Good idea. Added to the Python3.0Suggestions wiki page:

http://wiki.python.org/moin/Python3%2e0Suggestions

Skip
Jan 5 '06 #13

This thread has been closed and replies have been disabled. Please start a new discussion.

Similar topics

9
by: Tim Conner | last post by:
Is there a way to write a faster function ? public static bool IsNumber( char Value ) { if (Regex.IsMatch( Value.ToString(), @"^+$" )) { return true; } else return false; }
20
by: jeevankodali | last post by:
Hi I have an .Net application which processes thousands of Xml nodes each day and for each node I am using around 30-40 Regex matches to see if they satisfy some conditions are not. These Regex...
17
by: clintonG | last post by:
I'm using an .aspx tool I found at but as nice as the interface is I think I need to consider using others. Some can generate C# I understand. Your preferences please... <%= Clinton Gallagher ...
16
by: clintonG | last post by:
At design-time the application just decides to go boom claiming it can't find a dll. This occurs sporadically. Doing a simple edit in the HTML for example and then viewing the application has...
6
by: Extremest | last post by:
I have a huge regex setup going on. If I don't do each one by itself instead of all in one it won't work for. Also would like to know if there is a faster way tried to use string.replace with all...
7
by: Extremest | last post by:
I am using this regex. static Regex paranthesis = new Regex("(\\d*/\\d*)", RegexOptions.IgnoreCase); it should find everything between parenthesis that have some numbers onyl then a forward...
3
by: aspineux | last post by:
My goal is to write a parser for these imaginary string from the SMTP protocol, regarding RFC 821 and 1869. I'm a little flexible with the BNF from these RFC :-) Any comment ? tests= def...
1
by: mai | last post by:
Hi everyone, i'm trying to exhibit FIFO anomaly(page replacement algorithm),, I searched over 2000 random strings but i couldnt find any anomaly,, am i I doing it right?,, Please help,,,The...
15
by: morleyc | last post by:
Hi, i would like to remove a number of characters from my string (\t \r \n which are throughout the string), i know regex can do this but i have no idea how.

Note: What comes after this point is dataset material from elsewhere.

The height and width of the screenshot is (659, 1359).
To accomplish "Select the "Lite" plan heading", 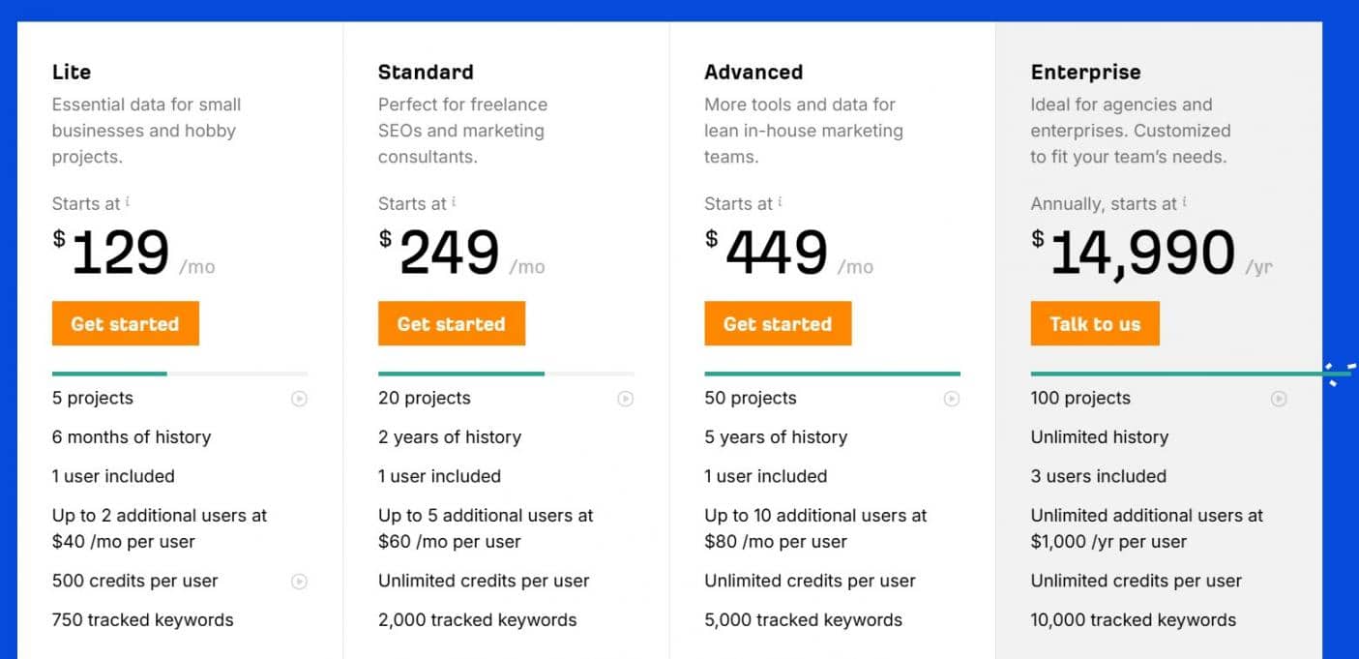I will [x=72, y=72].
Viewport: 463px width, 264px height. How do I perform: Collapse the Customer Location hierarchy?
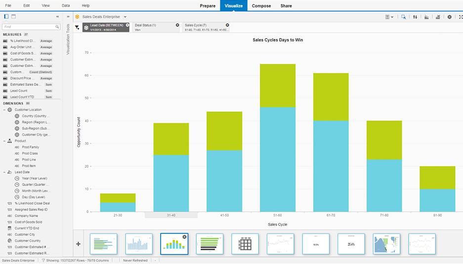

Any pointers much appreciated. Chris
0
by: Charles Arthur | last post by:
How do i turn on java script on a villaon, callus and itel keypad mobile phone
0
by: ryjfgjl | last post by:
If we have dozens or hundreds of excel to import into the database, if we use the excel import function provided by database editors such as navicat, it will be extremely tedious and time-consuming...
0
by: emmanuelkatto | last post by:
Hi All, I am Emmanuel katto from Uganda. I want to ask what challenges you've faced while migrating a website to cloud. Please let me know. Thanks! Emmanuel
0
BarryA
by: BarryA | last post by:
What are the essential steps and strategies outlined in the Data Structures and Algorithms (DSA) roadmap for aspiring data scientists? How can individuals effectively utilize this roadmap to progress...
1
by: nemocccc | last post by:
hello, everyone, I want to develop a software for my android phone for daily needs, any suggestions?
1
by: Sonnysonu | last post by:
This is the data of csv file 1 2 3 1 2 3 1 2 3 1 2 3 2 3 2 3 3 the lengths should be different i have to store the data by column-wise with in the specific length. suppose the i have to...
0
by: Hystou | last post by:
Most computers default to English, but sometimes we require a different language, especially when relocating. Forgot to request a specific language before your computer shipped? No problem! You can...
0
Oralloy
by: Oralloy | last post by:
Hello folks, I am unable to find appropriate documentation on the type promotion of bit-fields when using the generalised comparison operator "<=>". The problem is that using the GNU compilers,...
0
jinu1996
by: jinu1996 | last post by:
In today's digital age, having a compelling online presence is paramount for businesses aiming to thrive in a competitive landscape. At the heart of this digital strategy lies an intricately woven...

By using Bytes.com and it's services, you agree to our Privacy Policy and Terms of Use.

To disable or enable advertisements and analytics tracking please visit the manage ads & tracking page.